Conduzido por pessoas que veem certas ações públicas como
desnecessárias e custosas demais, especialmente quando se trata do apoio aos
mais necessitados, um programa dessa natureza traz riscos de esvaziar
perigosamente o papel do Estado. Em coluna publicada no Financial Times, de
inspiração liberal, seu principal comentarista, Martin Wolf, fez uma vigorosa
defesa do Estado. Quanto mais complexas as sociedades, mais vital será o papel
das instituições como o Estado, disse Wolf. Quando se unem as forças que consideram
de pouca importância o papel do Estado no atendimento às necessidades do grande
público, prenunciam-se “autocracia, plutocracia e disfunção”.
É difícil imaginar como isso poderá vir a acontecer nos
Estados Unidos. Mas a gestão Trump tem suscitado dúvidas sobre como será o
mundo daqui a algum tempo. Instituições tradicionais nacionais e internacionais
estão sendo questionadas vigorosamente pelo ocupante da Casa Branca e por sua
equipe, especialmente Elon Musk e o vice-presidente J. D. Vance.
Em nome do slogan de sua campanha (Make America Great Again,
Maga), Trump vem perturbando as relações internacionais e enfraquecendo as
organizações multilaterais construídas e modernizadas nos últimos 70 ou 80 anos
à custa de muitas negociações e concessões. É parte do programa de redução de
despesas com essas organizações, mas sobretudo de retirada dos Estados Unidos
de instituições internacionais que impõem obrigações a seus membros. Embora já
fracos, muitos desses organismos continuam a ter papel relevante no
relacionamento e na cooperação entre os países para o enfrentamento de grandes
problemas mundiais, da paz ao combate à pobreza, do meio ambiente à preservação
da saúde da população do planeta.
Já no dia de sua posse, em 20 de janeiro, Trump anunciou a
retirada dos Estados Unidos da Organização Mundial da Saúde (OMS), alegando má
atuação da instituição no combate à pandemia de covid-19 e acusando-a de estar
sujeita a “influência política inapropriada de seus Estadosmembros”. Difícil
imaginar como o mundo teria enfrentado a pandemia de 2020 sem o papel de
articulação desempenhado pela OMS. Também é difícil admitir que uma instituição
não esteja sujeita a influências de seus membros.

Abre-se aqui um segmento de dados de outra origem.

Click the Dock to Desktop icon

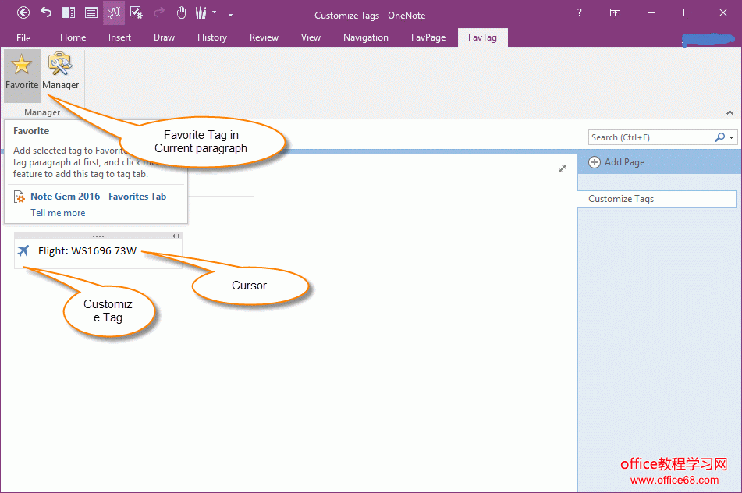coord(69,12)
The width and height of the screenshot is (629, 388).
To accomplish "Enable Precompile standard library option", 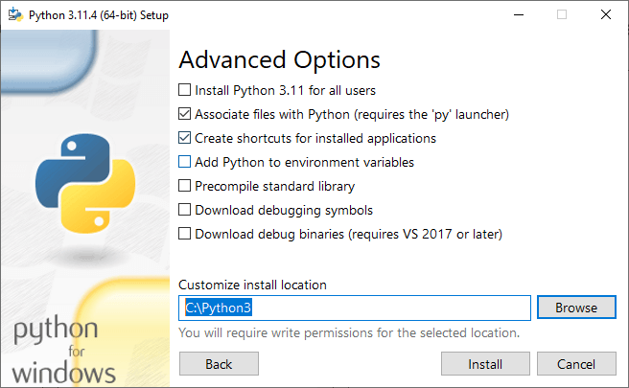I will pyautogui.click(x=185, y=186).
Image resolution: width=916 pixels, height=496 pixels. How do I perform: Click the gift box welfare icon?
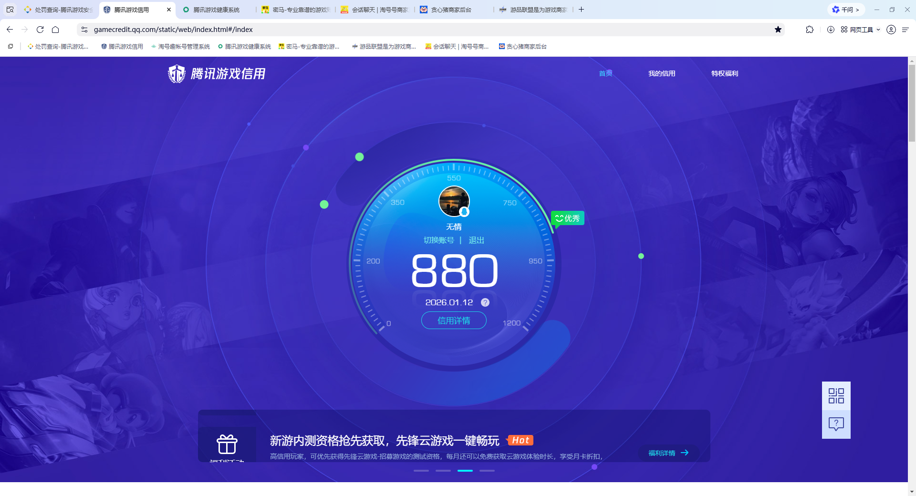(x=227, y=444)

Com as taxas de importação que impôs unilateralmente a todos
os demais países, o governo Trump rompeu regra essencial do antigo Acordo Geral
de Tarifas e Comércio (Gatt), estabelecido em 1947, que se transformou na
Organização Mundial do Comércio (OMC) em 1995. Já em processo de
enfraquecimento desde o primeiro governo Trump (2017-2021), a OMC perde mais
poder com a nova decisão dos Estados Unidos.

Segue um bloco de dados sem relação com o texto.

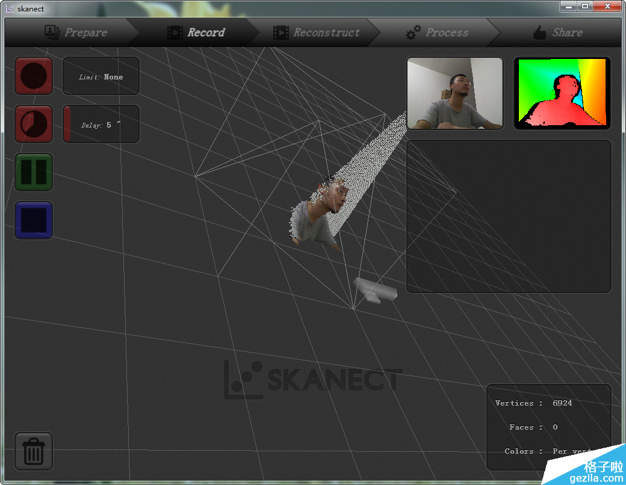Open the Process tab
The height and width of the screenshot is (485, 626).
pyautogui.click(x=437, y=32)
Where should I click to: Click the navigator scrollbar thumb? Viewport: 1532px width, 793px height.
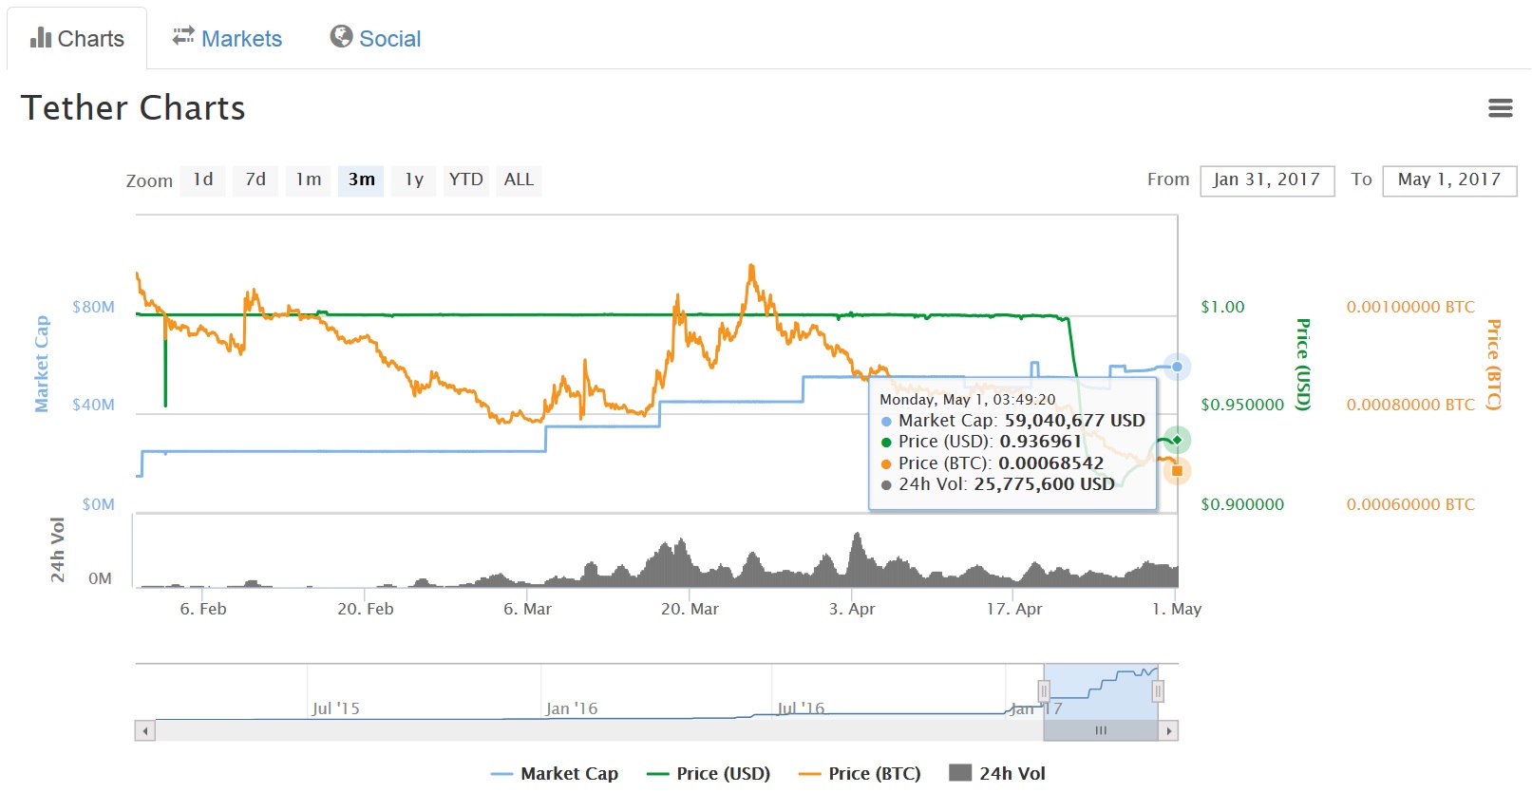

No início deste mês, Trump assinou decreto punindo o
Tribunal Penal Internacional (TPI) por investigar os Estados Unidos e países
aliados, como Israel. O TPI foi estabelecido em 1998 como tribunal permanente
para processar pessoas por crimes contra a humanidade, delitos de guerra e
genocídio. Em novembro de 2024, o TPI emitiu mandado de prisão contra o
primeiro-ministro Benjamin Netanyahu e um então líder do Hamas. O decreto de
Trump impõe sanções financeiras e de vistos para pessoas e familiares que ajudarem
nas investigações do tribunal sobre cidadãos americanos ou de países aliados
aos Estados Unidos.
Para a Europa, a semana passada foi a mais sombria desde a
queda da Cortina de Ferro, publicou a revista britânica The Economist. “A
Ucrânia está sendo vendida, a Rússia está sendo reabilitada e, sob Trump, não
se pode mais contar com os Estados Unidos para ajudar a Europa em tempos de
guerra”, disse a revista. Nem a Organização do Tratado do Atlântico Norte
(Otan), de papel essencial durante a guerra fria, está a salvo.
Afinal, alguém pode se considerar a salvo com o que Trump,
Musk e companhia vêm anunciando e fazendo?